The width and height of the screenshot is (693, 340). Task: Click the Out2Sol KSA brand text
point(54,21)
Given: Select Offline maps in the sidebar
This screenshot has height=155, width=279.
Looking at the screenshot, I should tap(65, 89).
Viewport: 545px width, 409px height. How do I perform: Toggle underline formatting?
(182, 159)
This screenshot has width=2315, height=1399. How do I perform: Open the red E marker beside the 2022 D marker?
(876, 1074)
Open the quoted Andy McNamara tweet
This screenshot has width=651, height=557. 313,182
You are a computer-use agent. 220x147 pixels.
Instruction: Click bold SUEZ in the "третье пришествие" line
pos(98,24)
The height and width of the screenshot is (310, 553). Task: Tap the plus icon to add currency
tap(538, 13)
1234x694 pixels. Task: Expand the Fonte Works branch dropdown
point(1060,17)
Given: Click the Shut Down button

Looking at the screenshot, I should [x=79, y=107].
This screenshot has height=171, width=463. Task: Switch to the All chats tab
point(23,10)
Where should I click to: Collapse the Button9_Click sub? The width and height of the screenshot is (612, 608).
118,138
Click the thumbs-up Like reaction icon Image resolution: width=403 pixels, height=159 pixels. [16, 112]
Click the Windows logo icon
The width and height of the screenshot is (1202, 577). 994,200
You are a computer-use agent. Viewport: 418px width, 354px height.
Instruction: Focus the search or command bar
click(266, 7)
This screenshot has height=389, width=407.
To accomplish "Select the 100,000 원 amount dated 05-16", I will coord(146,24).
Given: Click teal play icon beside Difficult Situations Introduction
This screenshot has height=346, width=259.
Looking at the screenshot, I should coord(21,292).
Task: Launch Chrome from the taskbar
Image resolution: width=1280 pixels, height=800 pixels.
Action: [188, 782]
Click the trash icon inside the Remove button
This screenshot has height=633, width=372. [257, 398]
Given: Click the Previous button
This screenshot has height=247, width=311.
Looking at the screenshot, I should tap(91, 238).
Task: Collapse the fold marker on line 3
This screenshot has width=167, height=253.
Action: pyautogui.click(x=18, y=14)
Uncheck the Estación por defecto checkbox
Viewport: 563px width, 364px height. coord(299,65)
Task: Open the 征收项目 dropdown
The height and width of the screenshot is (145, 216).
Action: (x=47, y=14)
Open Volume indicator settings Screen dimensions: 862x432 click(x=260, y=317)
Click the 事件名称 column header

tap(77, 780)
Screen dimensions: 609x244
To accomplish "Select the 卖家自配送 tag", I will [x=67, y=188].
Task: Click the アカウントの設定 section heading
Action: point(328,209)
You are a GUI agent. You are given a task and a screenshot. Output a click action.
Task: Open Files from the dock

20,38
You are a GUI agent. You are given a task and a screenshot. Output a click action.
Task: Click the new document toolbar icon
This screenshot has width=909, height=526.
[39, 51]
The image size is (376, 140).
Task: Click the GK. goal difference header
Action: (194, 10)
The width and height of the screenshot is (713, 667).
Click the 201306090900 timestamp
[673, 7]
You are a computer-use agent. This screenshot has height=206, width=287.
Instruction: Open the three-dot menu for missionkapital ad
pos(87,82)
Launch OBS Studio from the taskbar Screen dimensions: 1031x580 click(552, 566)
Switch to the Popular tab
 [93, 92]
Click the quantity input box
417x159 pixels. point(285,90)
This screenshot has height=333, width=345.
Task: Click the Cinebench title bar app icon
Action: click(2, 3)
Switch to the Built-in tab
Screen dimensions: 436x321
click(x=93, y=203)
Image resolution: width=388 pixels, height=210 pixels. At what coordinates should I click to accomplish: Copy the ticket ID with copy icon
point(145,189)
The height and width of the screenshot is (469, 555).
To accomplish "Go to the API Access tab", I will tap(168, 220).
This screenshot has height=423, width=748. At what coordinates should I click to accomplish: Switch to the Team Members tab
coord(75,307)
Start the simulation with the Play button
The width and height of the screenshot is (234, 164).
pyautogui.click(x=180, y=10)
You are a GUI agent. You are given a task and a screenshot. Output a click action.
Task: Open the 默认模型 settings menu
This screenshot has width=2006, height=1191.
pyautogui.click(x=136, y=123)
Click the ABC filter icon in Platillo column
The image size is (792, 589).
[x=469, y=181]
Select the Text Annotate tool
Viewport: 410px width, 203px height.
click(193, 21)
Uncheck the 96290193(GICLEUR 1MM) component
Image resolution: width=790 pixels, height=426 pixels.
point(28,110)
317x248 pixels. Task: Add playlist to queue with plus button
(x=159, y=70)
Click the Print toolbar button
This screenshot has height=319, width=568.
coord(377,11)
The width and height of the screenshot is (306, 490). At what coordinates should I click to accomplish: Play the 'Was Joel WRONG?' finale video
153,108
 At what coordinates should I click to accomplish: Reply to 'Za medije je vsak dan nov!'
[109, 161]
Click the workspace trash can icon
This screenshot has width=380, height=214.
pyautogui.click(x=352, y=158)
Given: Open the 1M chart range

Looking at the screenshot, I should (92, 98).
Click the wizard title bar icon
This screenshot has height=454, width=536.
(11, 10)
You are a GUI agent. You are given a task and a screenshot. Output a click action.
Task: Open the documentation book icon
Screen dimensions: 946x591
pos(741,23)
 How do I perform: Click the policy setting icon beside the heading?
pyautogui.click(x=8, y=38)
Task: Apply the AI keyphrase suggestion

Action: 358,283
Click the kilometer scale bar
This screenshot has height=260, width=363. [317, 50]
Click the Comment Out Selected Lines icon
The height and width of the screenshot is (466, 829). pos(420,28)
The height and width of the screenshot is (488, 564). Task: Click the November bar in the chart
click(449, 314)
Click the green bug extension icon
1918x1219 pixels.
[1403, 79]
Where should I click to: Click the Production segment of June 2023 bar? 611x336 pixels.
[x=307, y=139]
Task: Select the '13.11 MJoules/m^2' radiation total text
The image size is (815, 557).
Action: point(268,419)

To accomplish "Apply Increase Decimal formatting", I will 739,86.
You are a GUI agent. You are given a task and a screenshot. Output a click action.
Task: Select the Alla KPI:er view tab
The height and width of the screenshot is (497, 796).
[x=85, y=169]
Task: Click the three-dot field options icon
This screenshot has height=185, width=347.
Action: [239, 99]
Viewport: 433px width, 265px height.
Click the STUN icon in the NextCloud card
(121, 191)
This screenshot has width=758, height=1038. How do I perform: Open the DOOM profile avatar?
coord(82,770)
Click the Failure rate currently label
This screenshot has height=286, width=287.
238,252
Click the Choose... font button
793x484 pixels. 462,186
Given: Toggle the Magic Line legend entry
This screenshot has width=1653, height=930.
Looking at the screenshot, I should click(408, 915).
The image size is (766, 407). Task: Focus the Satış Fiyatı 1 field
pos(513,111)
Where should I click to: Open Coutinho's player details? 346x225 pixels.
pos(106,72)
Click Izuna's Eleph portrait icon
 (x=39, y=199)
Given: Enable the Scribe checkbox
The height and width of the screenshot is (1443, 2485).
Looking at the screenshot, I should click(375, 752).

Set exercise> Replace "Shut Down" with "Restart" in the records, starting at the line containing "Open the quoted Andy McNamara tweet" and stopping after the line containing "point(23,10)". Give back only those lines, with nothing else changed.

Output for this task>
Open the quoted Andy McNamara tweet
This screenshot has width=651, height=557. 313,182
You are a computer-use agent. 220x147 pixels.
Instruction: Click bold SUEZ in the "третье пришествие" line
pos(98,24)
The height and width of the screenshot is (310, 553). Task: Tap the plus icon to add currency
tap(538, 13)
1234x694 pixels. Task: Expand the Fonte Works branch dropdown
point(1060,17)
Given: Click the Restart button

Looking at the screenshot, I should [x=79, y=107].
This screenshot has height=171, width=463. Task: Switch to the All chats tab
point(23,10)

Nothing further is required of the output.